Contact: Colleen Roche (212) 788-2958 or Dwight Williams (212) 788-2972
Samuel D. Leidesdorf was born on September 25, 1881 in New York City. His early ambition to be a physician were thwarted by the necessity of helping to support his widowed mother; at age 13, he began his working career as an errand boy, earning $3.50 a week. He rose to the position of bookkeeper and credit man, earning at age 20 the handsome salary of $5,000 per year.
He continued his studies at the New York School of Accounting and at Pace College launched his lifetime vocation. In 1905, Mr. Leidesdorf organized his own accounting firm, S.D.Leidesdorf & Co., certified public accountants, which grew and eventually became one of the largest accounting firms in the nation.
At age 23, Mr. Leidesdorf was the accountant for Montefiore Hospital and became a member of the board of trustees. At the time, the hospital was badly in need of funds and Mr. Leidesdorf helped raise the necessary capital. He was renowned for his ability to enlist people to provide financial support for the causes with which he was associated.
————
Problems to solve =>
A. In the Samuel D. Leidesdorf biography, how much did he earn per week as an errand boy?
B. Continue the Samuel D. Leidesdorf biography from its last sentence.
————
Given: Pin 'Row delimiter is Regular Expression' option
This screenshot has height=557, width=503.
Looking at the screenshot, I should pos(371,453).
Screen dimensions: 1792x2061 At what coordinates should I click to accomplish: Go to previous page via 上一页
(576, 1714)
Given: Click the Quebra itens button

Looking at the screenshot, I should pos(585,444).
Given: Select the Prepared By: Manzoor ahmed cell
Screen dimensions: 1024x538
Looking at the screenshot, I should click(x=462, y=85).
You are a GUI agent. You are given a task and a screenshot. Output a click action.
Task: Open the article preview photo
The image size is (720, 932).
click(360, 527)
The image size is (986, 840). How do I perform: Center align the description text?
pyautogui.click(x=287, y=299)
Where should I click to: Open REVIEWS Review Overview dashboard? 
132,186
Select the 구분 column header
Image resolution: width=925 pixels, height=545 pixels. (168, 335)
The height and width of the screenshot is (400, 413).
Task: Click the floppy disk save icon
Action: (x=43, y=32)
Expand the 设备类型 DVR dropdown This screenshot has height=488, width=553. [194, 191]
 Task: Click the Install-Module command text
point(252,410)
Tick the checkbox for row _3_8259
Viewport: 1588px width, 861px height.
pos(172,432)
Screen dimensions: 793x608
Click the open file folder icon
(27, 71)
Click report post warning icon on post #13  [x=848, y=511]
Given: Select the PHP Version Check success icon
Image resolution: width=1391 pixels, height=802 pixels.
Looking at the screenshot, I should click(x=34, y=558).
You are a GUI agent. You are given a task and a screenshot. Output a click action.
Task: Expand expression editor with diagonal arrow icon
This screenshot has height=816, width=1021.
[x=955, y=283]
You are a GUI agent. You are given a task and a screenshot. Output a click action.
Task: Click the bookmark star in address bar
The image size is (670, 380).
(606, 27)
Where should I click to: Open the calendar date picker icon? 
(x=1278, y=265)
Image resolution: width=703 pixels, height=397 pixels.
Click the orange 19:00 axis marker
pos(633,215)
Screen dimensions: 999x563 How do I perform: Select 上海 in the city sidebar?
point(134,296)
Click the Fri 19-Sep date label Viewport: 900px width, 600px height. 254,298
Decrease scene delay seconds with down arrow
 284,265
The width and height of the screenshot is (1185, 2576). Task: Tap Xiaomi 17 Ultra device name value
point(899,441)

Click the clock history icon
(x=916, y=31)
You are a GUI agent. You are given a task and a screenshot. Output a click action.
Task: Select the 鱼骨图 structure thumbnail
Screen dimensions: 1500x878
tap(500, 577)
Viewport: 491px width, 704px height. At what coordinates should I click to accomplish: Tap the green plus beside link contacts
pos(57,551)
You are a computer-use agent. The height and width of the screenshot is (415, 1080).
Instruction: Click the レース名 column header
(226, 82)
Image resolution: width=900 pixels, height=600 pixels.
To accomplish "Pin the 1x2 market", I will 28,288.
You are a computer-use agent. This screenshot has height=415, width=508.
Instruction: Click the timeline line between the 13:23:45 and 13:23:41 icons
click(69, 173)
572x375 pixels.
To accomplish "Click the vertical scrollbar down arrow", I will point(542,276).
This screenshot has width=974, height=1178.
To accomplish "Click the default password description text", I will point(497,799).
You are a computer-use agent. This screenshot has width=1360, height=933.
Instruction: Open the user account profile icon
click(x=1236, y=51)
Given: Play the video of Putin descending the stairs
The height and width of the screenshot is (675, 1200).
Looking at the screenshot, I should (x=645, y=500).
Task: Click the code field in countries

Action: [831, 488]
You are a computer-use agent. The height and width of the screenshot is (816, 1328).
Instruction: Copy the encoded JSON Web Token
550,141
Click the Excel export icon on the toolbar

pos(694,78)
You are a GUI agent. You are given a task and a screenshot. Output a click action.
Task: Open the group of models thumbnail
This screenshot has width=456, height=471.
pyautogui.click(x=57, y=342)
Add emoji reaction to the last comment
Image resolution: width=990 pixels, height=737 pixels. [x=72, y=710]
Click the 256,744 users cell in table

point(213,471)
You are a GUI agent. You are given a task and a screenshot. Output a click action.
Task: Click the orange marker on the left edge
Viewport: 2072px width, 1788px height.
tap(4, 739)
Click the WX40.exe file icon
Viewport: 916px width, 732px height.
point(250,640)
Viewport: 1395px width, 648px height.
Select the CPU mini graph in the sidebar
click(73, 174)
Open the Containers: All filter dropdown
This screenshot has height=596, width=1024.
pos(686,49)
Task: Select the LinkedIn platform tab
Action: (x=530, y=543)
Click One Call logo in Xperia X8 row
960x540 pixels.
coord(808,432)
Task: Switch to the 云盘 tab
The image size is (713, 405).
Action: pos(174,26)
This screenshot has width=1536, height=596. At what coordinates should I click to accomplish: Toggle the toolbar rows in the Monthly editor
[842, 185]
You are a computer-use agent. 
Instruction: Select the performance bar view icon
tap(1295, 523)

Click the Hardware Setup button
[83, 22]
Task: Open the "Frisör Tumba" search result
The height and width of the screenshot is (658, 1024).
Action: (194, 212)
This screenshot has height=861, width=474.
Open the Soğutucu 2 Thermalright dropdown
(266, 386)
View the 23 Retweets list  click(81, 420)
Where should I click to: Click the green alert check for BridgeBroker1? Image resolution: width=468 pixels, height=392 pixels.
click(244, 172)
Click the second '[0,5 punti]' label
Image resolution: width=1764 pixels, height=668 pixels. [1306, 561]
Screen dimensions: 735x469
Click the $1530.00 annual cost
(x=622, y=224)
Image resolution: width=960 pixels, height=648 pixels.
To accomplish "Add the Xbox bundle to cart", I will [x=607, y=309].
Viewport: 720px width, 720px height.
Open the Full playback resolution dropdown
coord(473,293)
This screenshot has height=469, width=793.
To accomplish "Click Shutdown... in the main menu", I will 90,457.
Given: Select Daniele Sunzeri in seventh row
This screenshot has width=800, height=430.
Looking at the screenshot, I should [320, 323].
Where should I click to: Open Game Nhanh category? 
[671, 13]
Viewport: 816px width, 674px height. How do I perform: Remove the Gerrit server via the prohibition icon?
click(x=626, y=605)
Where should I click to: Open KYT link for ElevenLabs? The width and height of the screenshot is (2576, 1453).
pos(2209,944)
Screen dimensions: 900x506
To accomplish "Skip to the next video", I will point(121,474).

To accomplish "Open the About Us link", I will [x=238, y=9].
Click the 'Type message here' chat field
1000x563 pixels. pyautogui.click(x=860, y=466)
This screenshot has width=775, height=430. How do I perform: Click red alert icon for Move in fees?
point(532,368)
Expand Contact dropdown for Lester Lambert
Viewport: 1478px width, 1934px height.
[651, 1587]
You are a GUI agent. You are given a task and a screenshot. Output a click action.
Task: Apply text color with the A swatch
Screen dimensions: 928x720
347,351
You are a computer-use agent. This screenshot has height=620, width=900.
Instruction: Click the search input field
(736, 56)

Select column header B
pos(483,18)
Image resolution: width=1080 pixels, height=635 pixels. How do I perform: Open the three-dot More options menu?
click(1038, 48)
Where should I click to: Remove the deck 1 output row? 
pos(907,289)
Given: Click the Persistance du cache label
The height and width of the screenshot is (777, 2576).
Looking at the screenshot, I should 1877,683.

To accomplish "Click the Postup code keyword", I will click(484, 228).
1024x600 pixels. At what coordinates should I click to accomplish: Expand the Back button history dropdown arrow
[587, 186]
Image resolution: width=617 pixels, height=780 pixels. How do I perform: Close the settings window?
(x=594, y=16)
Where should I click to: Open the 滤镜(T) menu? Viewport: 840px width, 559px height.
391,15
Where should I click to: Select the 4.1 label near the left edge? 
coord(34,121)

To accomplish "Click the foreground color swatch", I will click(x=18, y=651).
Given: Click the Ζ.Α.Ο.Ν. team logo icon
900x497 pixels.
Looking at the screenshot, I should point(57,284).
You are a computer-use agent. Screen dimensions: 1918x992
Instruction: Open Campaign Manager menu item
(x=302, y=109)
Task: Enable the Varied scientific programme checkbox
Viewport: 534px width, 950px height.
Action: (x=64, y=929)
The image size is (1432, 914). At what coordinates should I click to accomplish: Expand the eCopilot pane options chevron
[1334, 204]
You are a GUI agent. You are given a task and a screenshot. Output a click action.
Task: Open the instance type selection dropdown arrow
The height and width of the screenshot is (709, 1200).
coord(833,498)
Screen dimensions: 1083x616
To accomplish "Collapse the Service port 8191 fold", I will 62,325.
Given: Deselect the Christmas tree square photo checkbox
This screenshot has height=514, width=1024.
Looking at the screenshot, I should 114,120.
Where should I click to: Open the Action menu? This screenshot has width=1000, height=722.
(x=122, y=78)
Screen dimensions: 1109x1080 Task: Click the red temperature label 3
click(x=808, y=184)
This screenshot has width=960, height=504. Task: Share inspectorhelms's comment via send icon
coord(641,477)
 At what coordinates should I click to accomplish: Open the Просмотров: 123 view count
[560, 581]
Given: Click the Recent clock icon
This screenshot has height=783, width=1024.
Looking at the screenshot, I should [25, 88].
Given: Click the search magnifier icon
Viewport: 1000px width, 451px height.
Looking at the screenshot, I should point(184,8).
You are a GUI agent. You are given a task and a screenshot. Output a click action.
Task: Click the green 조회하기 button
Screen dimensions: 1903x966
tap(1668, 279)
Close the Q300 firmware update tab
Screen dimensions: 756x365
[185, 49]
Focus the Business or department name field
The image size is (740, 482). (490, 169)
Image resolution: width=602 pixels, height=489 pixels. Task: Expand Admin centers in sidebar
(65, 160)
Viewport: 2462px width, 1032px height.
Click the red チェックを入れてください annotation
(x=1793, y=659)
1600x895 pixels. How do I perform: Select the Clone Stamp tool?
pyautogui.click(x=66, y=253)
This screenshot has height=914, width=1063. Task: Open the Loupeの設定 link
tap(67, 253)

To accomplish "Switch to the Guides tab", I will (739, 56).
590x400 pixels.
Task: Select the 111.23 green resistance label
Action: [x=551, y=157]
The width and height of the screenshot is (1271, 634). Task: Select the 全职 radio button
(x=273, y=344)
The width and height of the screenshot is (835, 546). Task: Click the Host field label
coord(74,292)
————
Your written answers =>
A. $3.50 a week.

B.
He soon began dedicating himself to what would become a lifetime of philanthropic endeavors for medical and educational institutions, and many other charitable causes, including the Red Cross, the United Jewish Appeal, the Young Women's Christian Association and the United Negro College Fund. He was active in civic and community service and received numerous honors and awards, including an honorary degree as doctor of humane letters from Hebrew Union College, the Medal of the National Fund for Medical Education, the Herbert H. Lehman Human Relations Award of the American Jewish Committee and the Medal for Distinguished Service from the Protestant Council of the City of New York.
In 1948, Mr. Leidesdorf began his tenure on the board of the New York University Medical Center serving as the first Chair of the Building Committee. Later he served as the Chair of the board from 1956 until his death in 1968. As the Chair of the Building Committee from the late 1940's and into the 1950's, he helped bring the dream of creating a major medical center to fruition. He was designated as an Honorary Alumnus of the New York University School of Medicine and in 1964 was awarded the first honorary membership in the Friends of New York University Medical Center.